The Government is coming under renewed pressure to ease coronavirus lockdown restrictions to allow protests to go ahead.
More than 60 MPs and peers have signed a letter warning that allowing the police to criminalise people for protesting is “is not acceptable and is arguably not lawful”.
It came as thousands of people marched through the centre of London in protest against lockdown restrictions, with police making more than 30 arrests.
The letter to Home Secretary Priti Patel and Health Secretary Matt Hancock was co-ordinated by Liberty and Big Brother Watch.
Signatories include the Tory MPs Sir Charles Walker, Steve Baker, Sir Christopher Chope and Sir Desmond Swayne and the Liberal Democrat leader Sir Ed Davey.

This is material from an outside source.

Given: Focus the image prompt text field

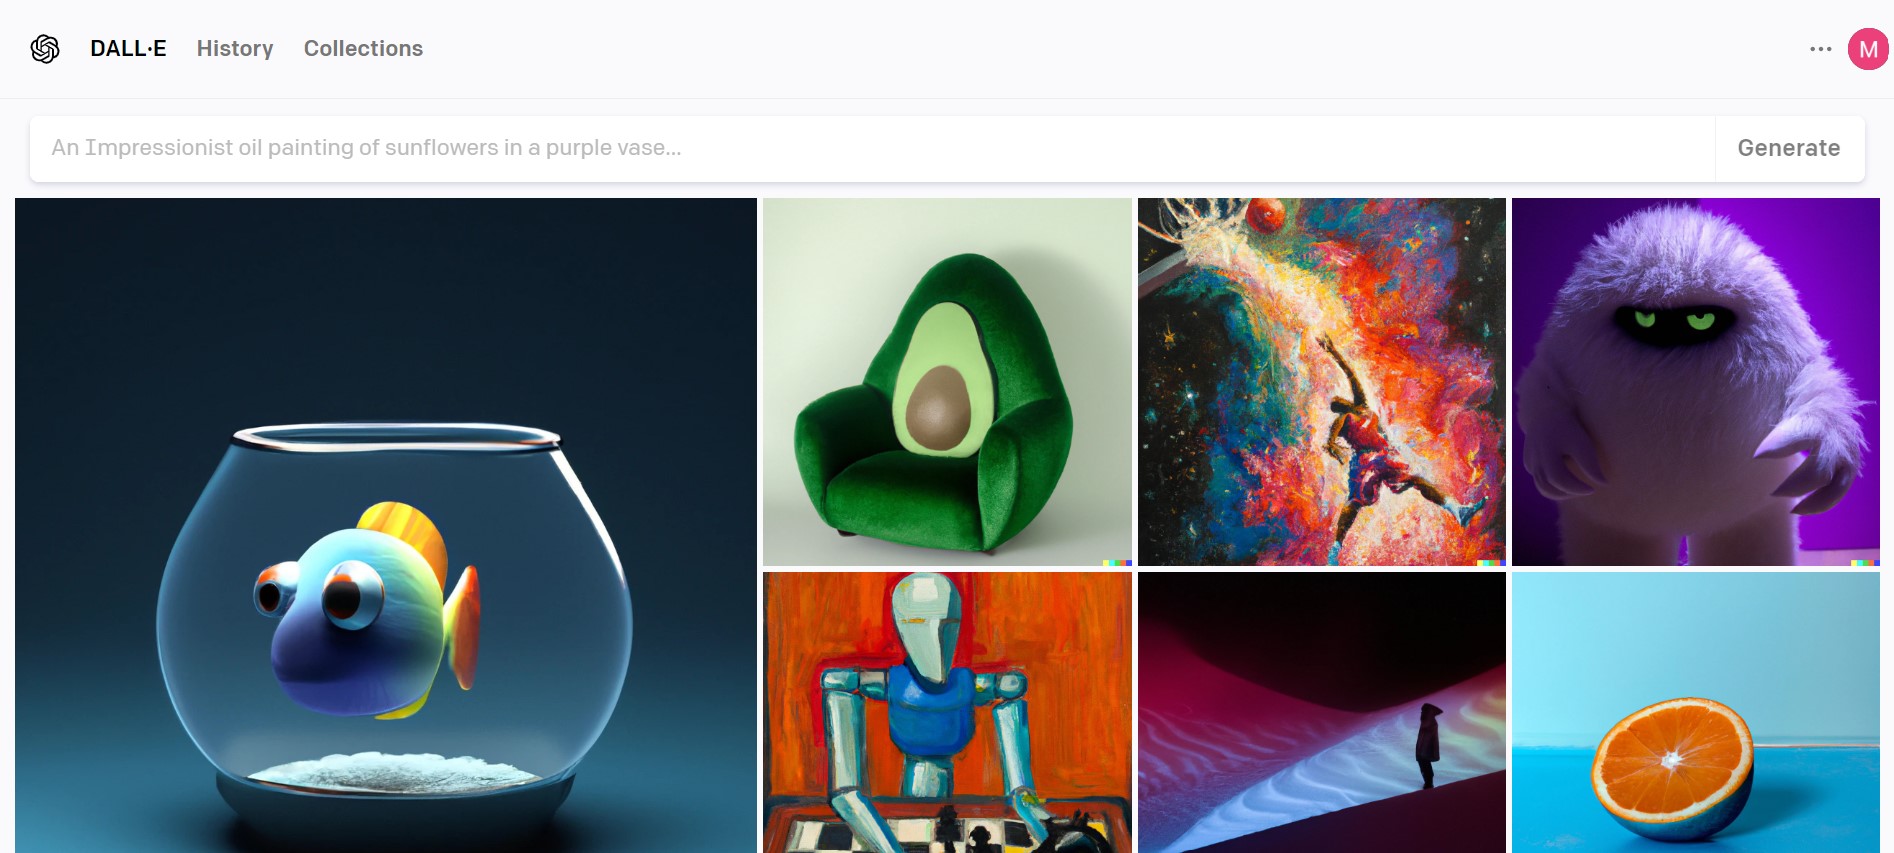Looking at the screenshot, I should 872,148.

It follows the outcry over the way the Metropolitan Police moved in to break up a vigil last week on Clapham Common in memory of Sarah Everard.The letter said such “shocking scenes” were “entirely avoidable” if the Government had provided guidance to police and ensured protests were clearly exempt from the ban on gatherings under lockdown.

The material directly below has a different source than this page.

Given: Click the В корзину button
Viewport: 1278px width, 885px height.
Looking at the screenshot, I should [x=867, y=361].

Sam Grant, head of policy and campaigns at Liberty, said: “In a healthy democracy, protest is a critical way we can fight for what we believe in.“The Government’s current quasi-ban on protest is completely unacceptable.
“Last week, the police conceded protest is not banned under the lockdown regulations, but used them to threaten then arrest demonstrators anyway.
“The Home Secretary must immediately issue guidance to all police forces to ensure socially distanced protests can go ahead and create an explicit exemption for protest in the current regulations.”
The London anti-lockdown protest began at Hyde Park at around noon on Saturday, with supporters marching along Oxford Street, Chancery Lane, the Embankment and Parliament Square before heading up Whitehall.
Later a couple of hundred people returned to Hyde Park, where police officers with riot helmets and shields were present.
The Metropolitan Police said 33 people had been arrested by 6.45pm, mostly for breaching Covid regulations.